The last movie to win four straight weekends was "Avatar," the highest-grossing film of all time, according to Hollywood.com. That film, released by Fox, went on to generate $760 million in domestic sales.
Since "Hunger Games" hit theaters March 23, the movie has racked up $337 million in North American (U.S. and Canadian) ticket sales. That places it 22nd all-time in ticket sales, just behind Walt Disney Co.'s "Finding Nemo," according to the site Box Office Mojo.
The film has also added $194 million from international markets, according to Lions Gate, for a global total of $531 million.
"There's nothing old about finishing No. 1," said Richie Fay, Lions Gate president of distribution. "We're just happy to be able to look over our shoulders and see how well we've done."
Horror movie "The Cabin in the Woods," also from Lions Gate, rung up $14.8 million in domestic theaters. Industry forecasters had projected "Cabin" would debut with at least $13 million domestically.
The movie picked up steam over the weekend, adding 3 percent from Friday to Monday, said Fay, unusual for a horror flick and points to good word of mouth. The film generated surprisingly good reviews from critics, which helped sell the film to an over 25-year-old audience that doesn't generally go for creepy movies.
"The Three Stooges," an effort to bring the goofy comic trio to a new generation, pulled in $17.1 million for second place. The eye-poking act started as vaudeville comedy in 1930 and enjoyed its greatest popularity in through 1946, according to the online site Wikipedia.
In the current movie, this slapstick trio Larry, Curly and Moe stumble into a murder plot and star in a reality television show.

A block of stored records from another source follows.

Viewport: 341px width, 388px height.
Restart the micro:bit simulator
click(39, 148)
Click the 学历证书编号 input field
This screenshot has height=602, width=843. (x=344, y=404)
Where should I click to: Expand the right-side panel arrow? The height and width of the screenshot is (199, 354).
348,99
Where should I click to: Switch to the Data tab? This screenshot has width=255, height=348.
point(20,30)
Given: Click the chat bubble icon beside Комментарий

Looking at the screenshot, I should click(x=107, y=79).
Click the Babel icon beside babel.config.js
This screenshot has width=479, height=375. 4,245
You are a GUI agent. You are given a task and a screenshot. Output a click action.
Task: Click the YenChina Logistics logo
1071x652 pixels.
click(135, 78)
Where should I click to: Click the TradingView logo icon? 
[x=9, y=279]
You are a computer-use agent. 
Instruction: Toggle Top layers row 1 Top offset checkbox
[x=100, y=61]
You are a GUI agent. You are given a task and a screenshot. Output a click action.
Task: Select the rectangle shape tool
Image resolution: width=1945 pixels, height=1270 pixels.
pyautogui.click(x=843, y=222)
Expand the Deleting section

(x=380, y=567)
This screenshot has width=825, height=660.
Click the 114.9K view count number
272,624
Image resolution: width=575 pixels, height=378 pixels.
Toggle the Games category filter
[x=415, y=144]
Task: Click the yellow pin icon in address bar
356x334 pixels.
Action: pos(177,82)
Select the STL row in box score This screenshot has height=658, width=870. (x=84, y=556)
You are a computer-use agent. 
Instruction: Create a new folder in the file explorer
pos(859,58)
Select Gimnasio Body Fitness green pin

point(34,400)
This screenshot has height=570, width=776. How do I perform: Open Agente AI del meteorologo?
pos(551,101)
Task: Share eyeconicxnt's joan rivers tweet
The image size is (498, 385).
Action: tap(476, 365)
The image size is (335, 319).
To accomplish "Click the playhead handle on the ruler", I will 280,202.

Fox spent about $35 million to produce the film and had projected opening weekend sales of around $10 million. Box office prognosticator had projected it would do $15 million.
"The Three Stooges" drew more than 52 percent of its audience from movie under the age of 25, said Chris Aronson, Fox's executive vice president for domestic distribution. That could point to a lengthy run in theaters, he said.
The comedy sequel "American Reunion" grossed $10.6 million, giving Comcast Universal Pictures a second film in the top ten. Its animated film "Dr. Deuss' The Loral," was tenth for the weekend with $3 million, adding to a total of $204 million so far this year.
"People said you could get more if we released them in the Summer, said Universal president of distribution Nikki Rocco. "but look at the summer lineup."
The summer will be filled with blockbusters in waiting, including sequels to "Men in Black" and "Spider-Man," and another installment of the Batman "Dark Knight" series.
The other new nationwide release, sci-fi thriller "Lockout," landed in tenth place with nearly $6.3 million at domestic theaters. The film tells the story of a man who tries to rescue the president's daughter from an outer space prison. The movie played in about 2,300 U.S. and Canadian theaters, compared with more than 3,900 for "Hunger Games."
Also this weekend, big-budget action movie "Battleship" opened in 26 overseas markets starting Wednesday. The film pulled in $58 million in offshore markets, according to distributor Universal Pictures.
News Corp's 20th Century Fox studio distributed "Three Stooges." "American Reunion" and "Battleship" were released by Comcast Corp's Universal Pictures. Paramount Pictures, a unit of Viacom Inc, distributed "Titanic 3D" in domestic theaters.
Open Road Films, a joint venture between theater owners Regal Entertainment Group and AMC Entertainment Inc, distributed "Lockout." The movie was produced by independent studio Film District.